Fast Retailing ties up with Singapore creatives for Uniqlo’s new flagship

Mr John Jay has no plans to retire.
Mr John Jay has no plans to retire. PHOTO: DIOS VINCOY JR FOR THE STRAITS TIMES

Mr John Jay, the creative force behind Uniqlo, wants to constantly refine designs and is working with the creative community here for its South-east Asian flagship

American John Jay, global creative president of Fast Retailing, Japanese clothing brand Uniqlo's parent company, cannot wait to work with the creative community here.

Uniqlo is opening its first Southeast Asian flagship in Singapore - making it the 25th store here - next month. Mr Jay, who was in Singapore recently for a media presentation, wants Uniqlo to be "connected with the best and brightest in the community".

He says: "It's not just coming here to sell you stuff. That's kind of boring, don't you think?"

Some of the home-grown talent Uniqlo has collaborated with so far for the Orchard Central flagship, which opens on Sept 2, include visual artist Michael Ng, who worked on an art display for the children's section, and home-grown independent record label and audiovisual collective Syndicate, which produced the store's original in-house music.

Home-grown art collective Tell Your Children worked on the store's hoarding design. Singapore illustrators are designing the storeexclusive shopping bags.

The flagship is joining Uniqlo's group of more than 1,700 stores worldwide. The company made US$13.88 billion (S$18.65 billion) globally last year.

Born to Chinese parents in Columbus, Ohio, in the United States, Mr Jay, who declines to reveal his age, was named one of business magazine Fast Company's "100 Most Creative People in Business" in 2011. He is now based in Portland, Oregon.

Before he joined Uniqlo in January last year, he was a partner of well-known American advertising agency Wieden + Kennedy - which counts among its top clients Nike and Coca-Cola - for over a decade.

When his friend, Mr Tadashi Yanai, founder and president of Fast Retailing, specially created the role of global creative president for him, Mr Jay could not refuse. He got to know Mr Yanai in 1999 while working on a campaign for Uniqlo's fleece products.

As global creative president, Mr Jay oversees all the creative aspects in Fast Retailing such as product design and branding strategies.

The married father of two sons says: "I can't imagine retiring ever, that's like death. Career-wise, I'm just getting started and learning new things, so why wouldn't I do this?"

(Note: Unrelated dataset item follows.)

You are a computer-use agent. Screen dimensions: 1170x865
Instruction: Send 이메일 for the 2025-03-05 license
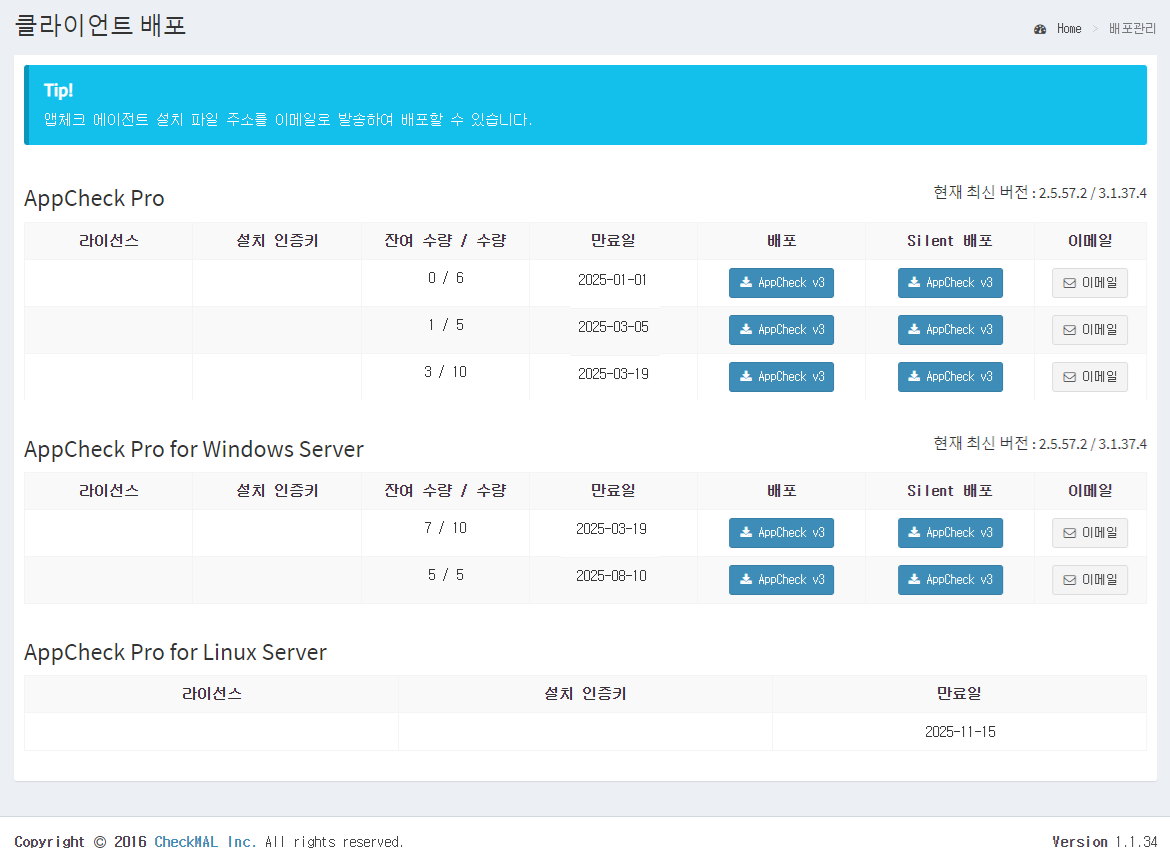tap(1089, 330)
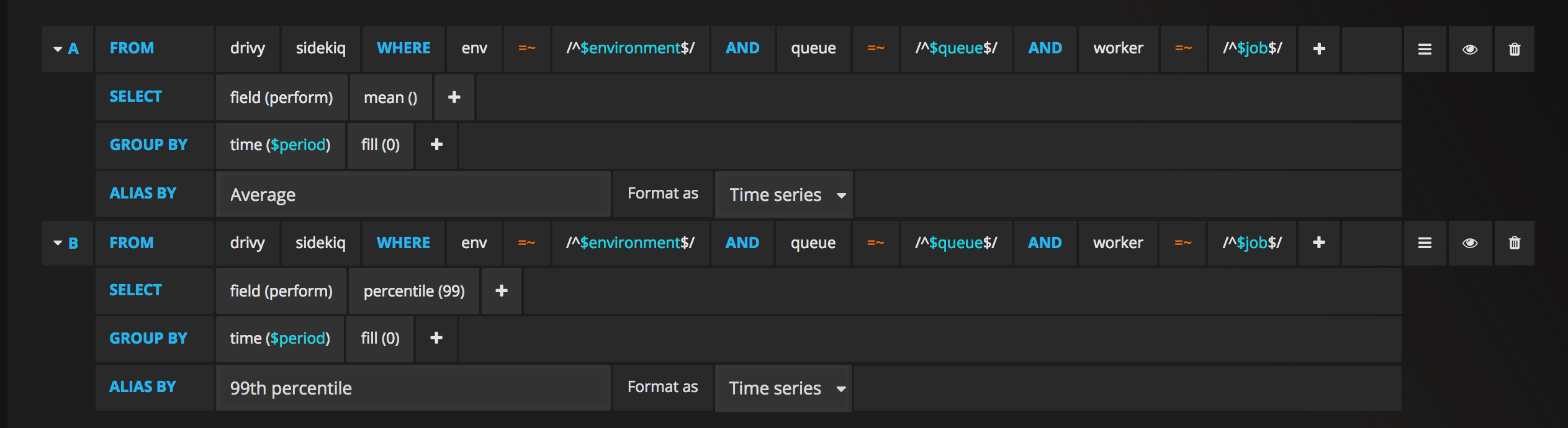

But he wants to do more than just work with Singapore's creative community. With the new flagship, he is "taking the opportunity" to put the Uniqlo LifeWear concept "front and centre". The concept is essentially the company's mission statement that has been put in writing only now - 42 years after it was founded.

It articulates the company's mission to design simple and comfortable clothes that are constantly being refined in terms of design, comfort and practicality. It applies to all clothing departments in Uniqlo, including its clothing collaborations with designers such as Frenchwoman Ines de la Fressange.

Mr Jay says: "From day one of Uniqlo, we were making LifeWear, but we didn't have a name for it. I thought it was important to write it down."

This idea of constantly refining designs is apparent in the company's innovative fabrics, such as AIRism, a range of innerwear such as underwear, T-shirts and tank tops made from light, breathable fabric that the brand claims is anti-bacterial and anti-odour.

Mr Jay says: "There are many Japanese brands that are simple, but they don't evolve. For example, they say don't mess with Japanese denim, because there is a legacy and history and it's classic. Okay, we accept that, but we're going to make it better."

He is referring to the brand's Miracle Air fabric which was launched last year. Uniqlo's denim is 20 per cent lighter than regular jeans due to fibres that are 55 per cent hollow in the centre. This is unlike Japanese selvedge denim, which is typically heavier, about 550g, compared to regular jeans, which weigh half of that on average.

Mr Jay says: "I'm not interested in the classic. I'm interested in taking the bones of the classic and taking it to a new place."